------ Provided records ------

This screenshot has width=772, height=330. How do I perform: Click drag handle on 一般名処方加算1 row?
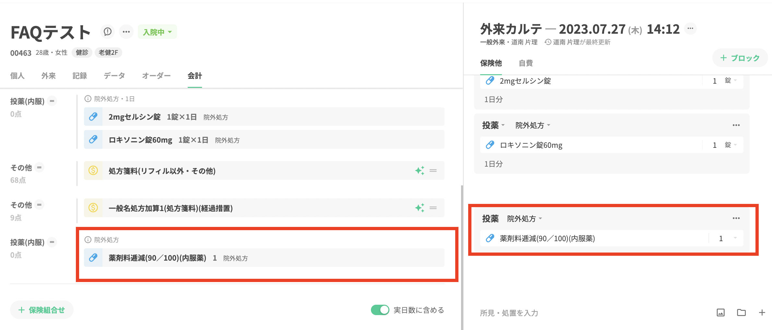coord(433,208)
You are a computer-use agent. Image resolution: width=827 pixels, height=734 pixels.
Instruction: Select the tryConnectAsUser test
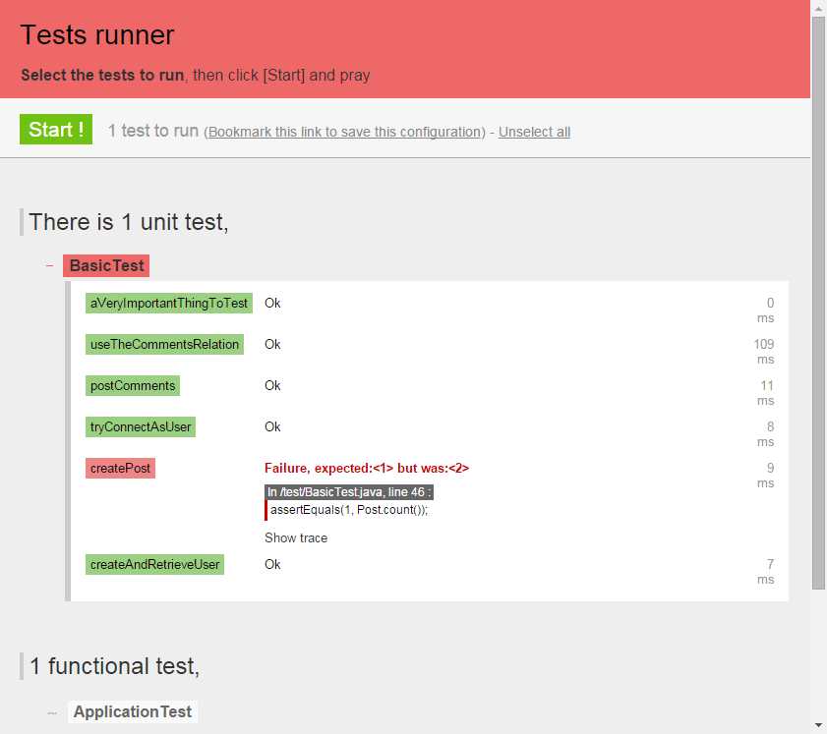(x=141, y=427)
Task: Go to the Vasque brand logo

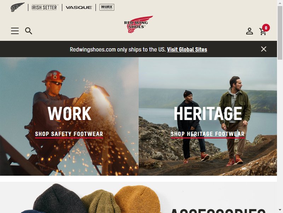Action: coord(79,7)
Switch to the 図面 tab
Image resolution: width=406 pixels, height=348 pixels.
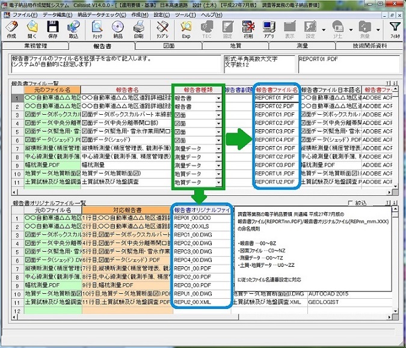[x=169, y=46]
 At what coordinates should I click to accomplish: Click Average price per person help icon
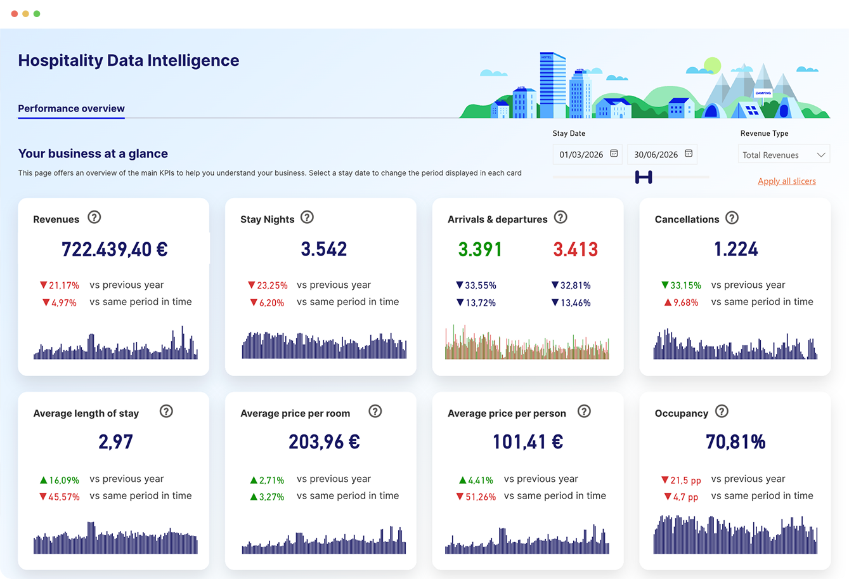(584, 412)
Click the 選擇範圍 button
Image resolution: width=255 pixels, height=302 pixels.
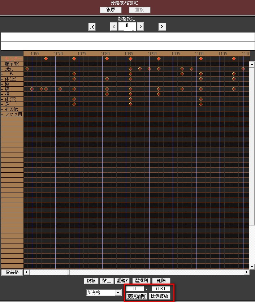click(x=137, y=296)
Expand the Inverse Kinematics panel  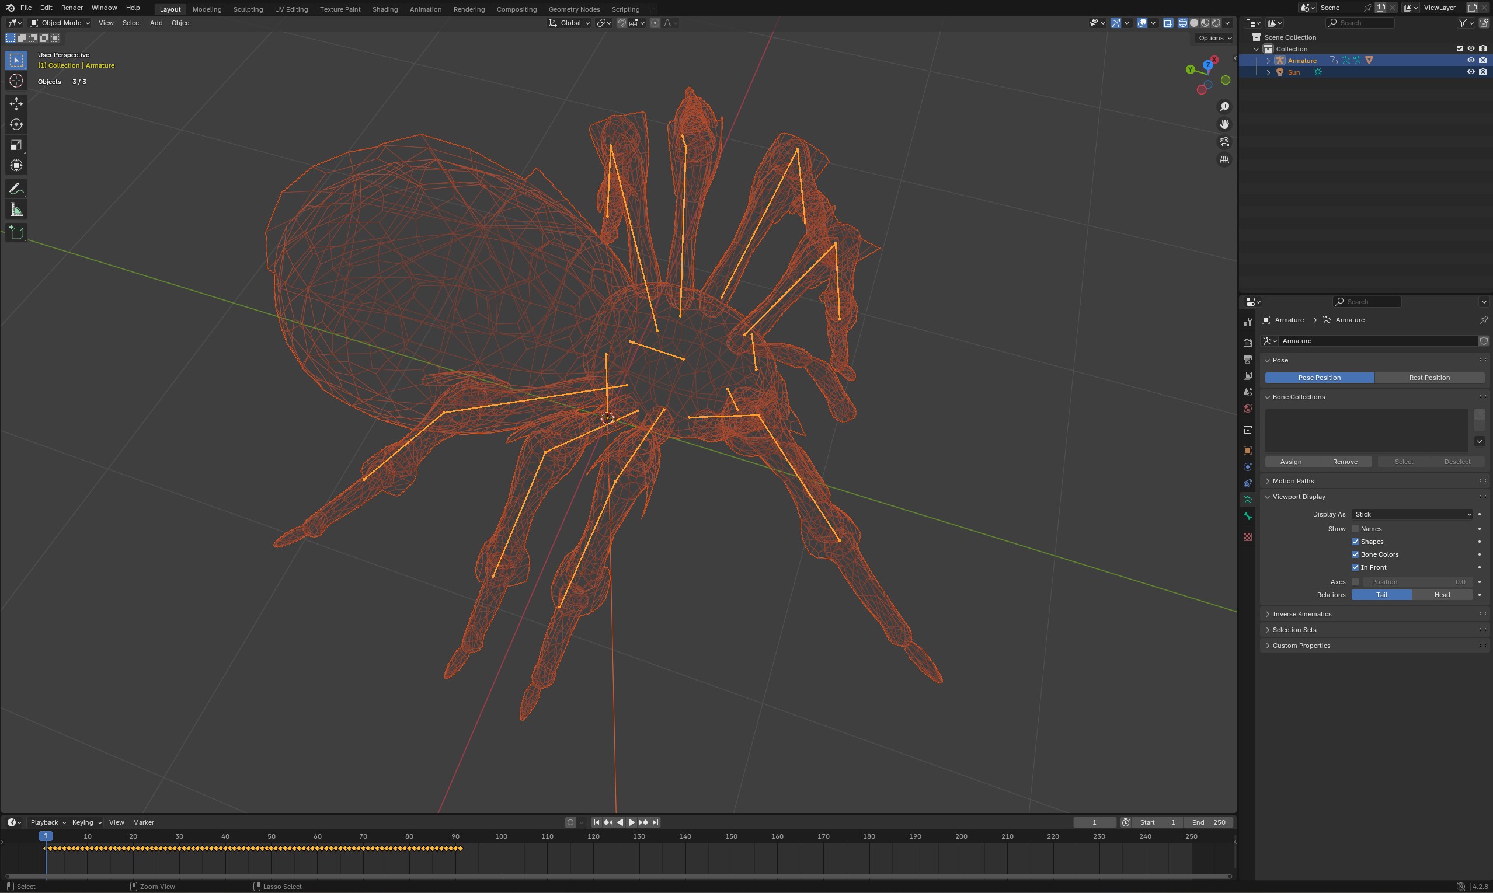[x=1301, y=614]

------

Your reply should consist solely of the lines above, from the opening line through the line with "Switch to the 図面 tab", reproduced exactly and without pictures.

This screenshot has width=772, height=330. How do I perform: Click drag handle on 一般名処方加算1 row?
coord(433,208)
You are a computer-use agent. Image resolution: width=827 pixels, height=734 pixels.
Instruction: Select the tryConnectAsUser test
(x=141, y=427)
Task: Go to the Vasque brand logo

Action: coord(79,7)
Switch to the 図面 tab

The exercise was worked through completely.